John Golden earned his Masters Degree in Clinical Counseling Psychology from LaSalle University. He is a Licensed Professional Counselor and a Certified Advanced Alcohol and Drug Counselor, as well as a certified Neurofeedback provider. John has extensive experience treating people struggling with depression, anxiety, trauma, grief/loss, and relationship difficulties, and he specializes in the treatment of substance use issues.
John brings great warmth and compassion into treatment, as well as an eclectic mix of therapeutic approaches, including psychodynamic, person-centered, ACT (acceptance and commitment therapy), and mindfulness. His aim is to create a safe place for his clients to learn and grow and heal.
When working with clients struggling with substance use issues, John takes an integrated harm-reduction approach. This means clients are met wherever they are at with kindness, compassion, and respect—whether they have decided to make a change and are ready to start, or they want to make a change but aren’t sure if they’re ready, or if they’re undecided if they want to make a change and just need some space to figure that out. Clients are empowered to set their own goals for themselves, and supported as they work towards those goals at their own pace and comfort level. People use drugs for a reason, and even though drug use frequently ends up being a problem, it almost always starts as a solution to some other problem. Whatever that underlying problem is—be it depression, anxiety, difficulty connecting with others, feeling uncomfortable in social settings or in one’s own skin—John can help clients to learn healthier ways of coping.
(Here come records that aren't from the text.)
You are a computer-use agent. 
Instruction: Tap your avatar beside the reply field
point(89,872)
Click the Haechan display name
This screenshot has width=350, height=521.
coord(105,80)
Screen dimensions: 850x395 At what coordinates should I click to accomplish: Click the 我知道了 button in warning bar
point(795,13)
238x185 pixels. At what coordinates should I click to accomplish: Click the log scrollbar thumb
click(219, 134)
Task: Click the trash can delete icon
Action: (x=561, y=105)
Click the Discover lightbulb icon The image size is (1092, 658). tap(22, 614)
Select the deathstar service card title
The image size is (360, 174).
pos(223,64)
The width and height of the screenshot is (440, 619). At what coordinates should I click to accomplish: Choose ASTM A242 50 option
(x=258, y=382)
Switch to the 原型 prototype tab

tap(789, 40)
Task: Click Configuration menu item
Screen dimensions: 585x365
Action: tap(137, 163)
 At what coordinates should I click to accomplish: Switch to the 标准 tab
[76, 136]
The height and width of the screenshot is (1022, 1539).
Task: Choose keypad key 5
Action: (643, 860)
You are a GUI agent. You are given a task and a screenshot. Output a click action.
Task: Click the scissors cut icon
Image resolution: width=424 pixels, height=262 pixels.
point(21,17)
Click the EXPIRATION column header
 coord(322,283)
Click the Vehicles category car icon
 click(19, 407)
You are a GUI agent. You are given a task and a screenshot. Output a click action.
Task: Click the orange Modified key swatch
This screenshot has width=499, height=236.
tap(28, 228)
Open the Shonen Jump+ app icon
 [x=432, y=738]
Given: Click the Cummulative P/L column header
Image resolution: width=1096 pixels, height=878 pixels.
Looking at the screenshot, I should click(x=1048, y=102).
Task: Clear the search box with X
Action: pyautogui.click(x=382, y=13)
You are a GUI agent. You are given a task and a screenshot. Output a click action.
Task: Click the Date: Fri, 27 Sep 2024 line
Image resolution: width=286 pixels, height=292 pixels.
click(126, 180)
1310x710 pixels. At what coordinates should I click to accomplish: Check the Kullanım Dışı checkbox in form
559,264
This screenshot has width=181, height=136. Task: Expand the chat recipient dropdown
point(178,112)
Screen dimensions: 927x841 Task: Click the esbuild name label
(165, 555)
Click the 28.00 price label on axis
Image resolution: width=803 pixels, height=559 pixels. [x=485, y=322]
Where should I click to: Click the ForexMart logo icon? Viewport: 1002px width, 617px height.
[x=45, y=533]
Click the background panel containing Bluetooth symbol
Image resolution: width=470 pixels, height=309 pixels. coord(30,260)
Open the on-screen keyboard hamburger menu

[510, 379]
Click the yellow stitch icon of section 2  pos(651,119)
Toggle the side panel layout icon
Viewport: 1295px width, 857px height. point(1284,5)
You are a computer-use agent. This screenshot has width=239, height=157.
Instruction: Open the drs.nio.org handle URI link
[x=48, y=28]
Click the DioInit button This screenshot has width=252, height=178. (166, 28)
John also works with concerned family members and friends, utilizing the CRAFT (Community Reinforcement and Family Training) model. This cutting-edge approach teaches specific skills and strategies to help their loved ones while avoiding detachment and confrontation. Research has demonstrated that CRAFT is significantly more effective in engaging loved ones in treatment and decreasing their substance use than traditional interventions.